Lambeth introduced the collection with this short introduction:
In Canada there have been no acknowledged pioneers of the concept of ‘the free-lance conscience with a camera’ as were Jacob A. Riis and Lewis W. Hine in the United States. However, in Toronto circa 1910, working for the city or province, sometimes for themselves, a handful of anonymous Canadian photographers did produce a body of work which is astounding in its optic perception of the time in which they lived. Working conditions, health, housing, education, sanitation, children, motherhood, all came under their close scrutiny. Totally unknown, the 1910 address of these photographers can only be described as ‘ubiquitous’. Often told when and where to go for pictures, what to include, the very discipline of what they had to reveal provided them with an ‘art of seeing’ with which they produced many images of poignant intensity.

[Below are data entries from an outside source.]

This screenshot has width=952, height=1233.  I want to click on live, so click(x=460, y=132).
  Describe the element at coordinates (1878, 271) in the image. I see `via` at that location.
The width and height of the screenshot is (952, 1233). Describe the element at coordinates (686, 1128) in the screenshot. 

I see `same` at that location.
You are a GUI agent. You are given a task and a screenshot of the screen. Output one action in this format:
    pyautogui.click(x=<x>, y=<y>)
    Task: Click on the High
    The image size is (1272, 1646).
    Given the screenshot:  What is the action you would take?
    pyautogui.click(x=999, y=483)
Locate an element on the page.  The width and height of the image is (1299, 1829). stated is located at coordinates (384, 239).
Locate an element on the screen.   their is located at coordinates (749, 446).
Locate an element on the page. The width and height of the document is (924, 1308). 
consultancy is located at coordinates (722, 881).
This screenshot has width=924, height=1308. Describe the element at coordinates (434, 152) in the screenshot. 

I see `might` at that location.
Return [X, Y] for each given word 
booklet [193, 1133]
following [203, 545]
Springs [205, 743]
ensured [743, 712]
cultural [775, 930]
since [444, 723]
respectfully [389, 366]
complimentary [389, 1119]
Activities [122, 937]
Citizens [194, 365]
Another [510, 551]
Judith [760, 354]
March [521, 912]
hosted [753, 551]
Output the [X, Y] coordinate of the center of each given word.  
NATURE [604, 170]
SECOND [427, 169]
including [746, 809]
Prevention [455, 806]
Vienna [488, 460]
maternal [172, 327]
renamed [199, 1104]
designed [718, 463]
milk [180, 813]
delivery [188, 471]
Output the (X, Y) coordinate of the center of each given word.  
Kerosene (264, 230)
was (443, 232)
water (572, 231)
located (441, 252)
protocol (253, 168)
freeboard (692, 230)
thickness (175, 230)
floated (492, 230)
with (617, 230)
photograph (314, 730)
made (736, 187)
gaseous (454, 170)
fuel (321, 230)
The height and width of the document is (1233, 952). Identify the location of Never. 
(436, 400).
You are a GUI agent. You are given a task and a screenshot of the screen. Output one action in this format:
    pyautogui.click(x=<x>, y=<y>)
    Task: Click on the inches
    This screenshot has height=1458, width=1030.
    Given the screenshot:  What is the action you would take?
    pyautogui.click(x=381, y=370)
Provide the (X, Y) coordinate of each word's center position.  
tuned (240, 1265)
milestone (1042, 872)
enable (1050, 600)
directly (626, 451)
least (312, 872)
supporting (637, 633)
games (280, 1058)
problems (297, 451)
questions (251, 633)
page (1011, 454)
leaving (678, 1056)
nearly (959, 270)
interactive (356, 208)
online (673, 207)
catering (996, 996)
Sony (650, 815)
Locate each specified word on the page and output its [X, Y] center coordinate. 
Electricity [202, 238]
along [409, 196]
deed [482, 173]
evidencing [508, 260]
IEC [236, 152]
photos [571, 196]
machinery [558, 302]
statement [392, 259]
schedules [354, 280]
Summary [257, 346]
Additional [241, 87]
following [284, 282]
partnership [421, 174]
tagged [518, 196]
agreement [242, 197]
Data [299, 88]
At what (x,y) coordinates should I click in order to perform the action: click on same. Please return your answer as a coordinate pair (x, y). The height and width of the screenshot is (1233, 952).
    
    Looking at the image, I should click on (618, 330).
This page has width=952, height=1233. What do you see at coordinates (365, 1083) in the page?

It was not by accident that many of the photographs show what needed to be corrected or what was being corrected in the lives of immigrants and workers of 1910. Portrayed in all the harshness and bleakness of an age which was turning from gas to electricity, their moments of appreciation were few; yet it was on their backs and shoulders that our city eventually grew. To the memory of the photographers who made these picture this small album is dedicated.